Eczema, Fibromyalgia, Chronic Depression & ADHD? Anything Else Want to Join This Party?

Let me tell you something funny. I thought I knew pretty much all I needed to know about Fibromyalgia. I thought I knew all the pain and exhaustion and crap that I was going to know that came with MY Fibromyalgia. Pretty funny, huh? Obviously I was naive and completely missed the chapter about the skin and the effects that FMS has on it. I admit it… I’m a dumbass. I have spent the last 3 days… one, two, three and let’s count today so this is the fourth day… itching like a dog dipped and rolled in fleas. If you could see me now… I have hives all over.

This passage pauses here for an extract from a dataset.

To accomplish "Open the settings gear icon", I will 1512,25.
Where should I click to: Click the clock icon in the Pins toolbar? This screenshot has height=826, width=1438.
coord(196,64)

Pain+crazy itchy=psychotic mom. My dog Tani, also has some kind of crazy itchy thing going on. I want to do what she does. She literally walks and randomly throws herself on the floor, I mean this, THROWS herself on the floor and “THUD!” rolls to her backside and vigorously wiggles back and forth to scratch her back. I’m jealous. I want to do this. I know I sound crazy, but she looks pretty content when she’s done.

I gotta be honest, I think I’ve been pretty okay to live with. I haven’t thrown things around the house or screamed for no reason or even cried like there’s no tomorrow (although I’m seriously on the verge). I have pretty much just sat on this couch and played Facebook games on my computer. Non-stop. It’s the only thing that can distract me enough to keep me sane. Thank goodness there’s a new game to play as well… I can’t read or Twitter or watch TV. I can’t sit still or barely write this blog post. I’ve been trying to write it for the past 24 hours. Idle time for more than 10 seconds and I am scratching like crazy. This seriously SUCKS. I mean, I am ready to take any drug offered to make this stop. I am anxious and stressed and frustrated and exhausted all at the same time… AND in pain. How is this even possible?

If you could see me now….

It’s Wednesday and I just finished this post. I hit save and the page exploded before my eyes.

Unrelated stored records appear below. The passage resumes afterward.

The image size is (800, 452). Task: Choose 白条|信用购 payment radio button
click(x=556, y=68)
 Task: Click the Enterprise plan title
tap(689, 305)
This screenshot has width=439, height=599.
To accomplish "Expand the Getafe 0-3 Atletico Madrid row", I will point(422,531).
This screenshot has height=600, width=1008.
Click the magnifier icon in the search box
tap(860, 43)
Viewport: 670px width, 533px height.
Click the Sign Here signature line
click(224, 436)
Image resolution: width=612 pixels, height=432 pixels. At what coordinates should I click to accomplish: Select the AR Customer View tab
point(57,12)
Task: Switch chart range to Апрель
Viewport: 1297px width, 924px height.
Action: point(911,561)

The login page comes up and I login and I come back and … it’s all gone. All my edits are gone up to the point where I had last saved. What do I do? Do I give up and just scream? Do I say eff it and just leave the post yet again for another day? (yes that is EXACTLY what my first reaction is) or do I suck it up and just finish it?

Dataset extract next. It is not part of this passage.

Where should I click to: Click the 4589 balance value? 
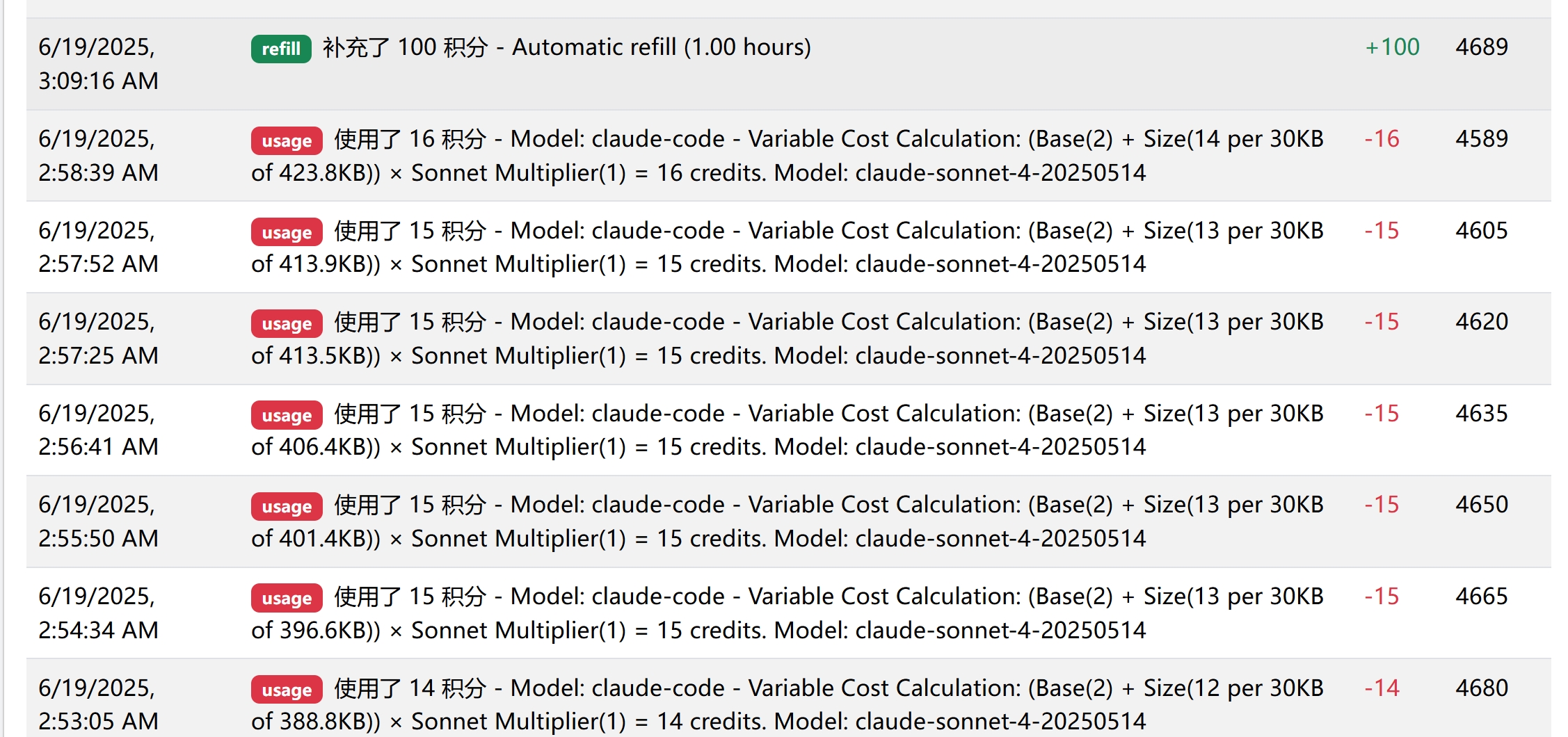1482,138
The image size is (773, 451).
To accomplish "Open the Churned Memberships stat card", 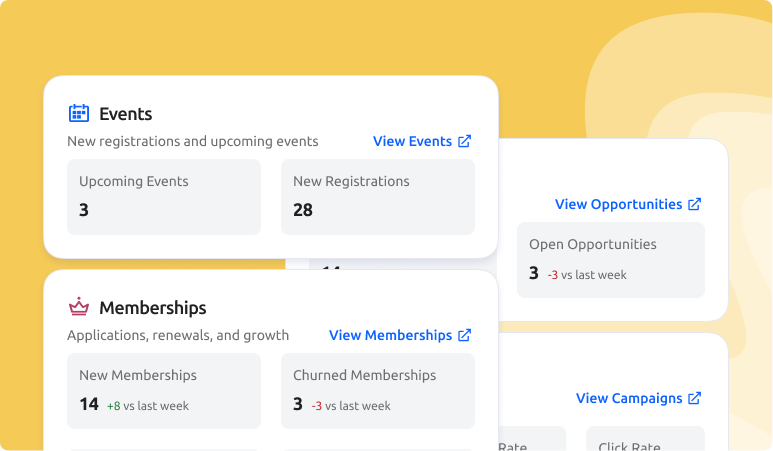I will tap(378, 391).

This is me sucking it up… so be nice! hahahahahaha.

So! It is Wednesday (I know I just said that, cut me some slack here) and I am still itching away… I found out the problem, I’m just not sure I believe it. On Friday, like a good patient, I had sent an email to my chronic pain doctor. On Monday he gave me a call and we talked about what the issue might be. He decided it wasn’t a reaction to my meds (good thing). He also thought it would be  a good idea for me to see my Primary Care Physician (PCP). I had a feeling this was going to happen. I still find it super cool that he even calls me to check in with me. Kaiser has such a bad reputation, the fact that he calls me, and first thing in the morning, and then tells me why he didn’t call me on Friday?? Awesome! The people in the Chronic Pain group…. they are the best! I can’t recommend the Level II Pain Program enough!!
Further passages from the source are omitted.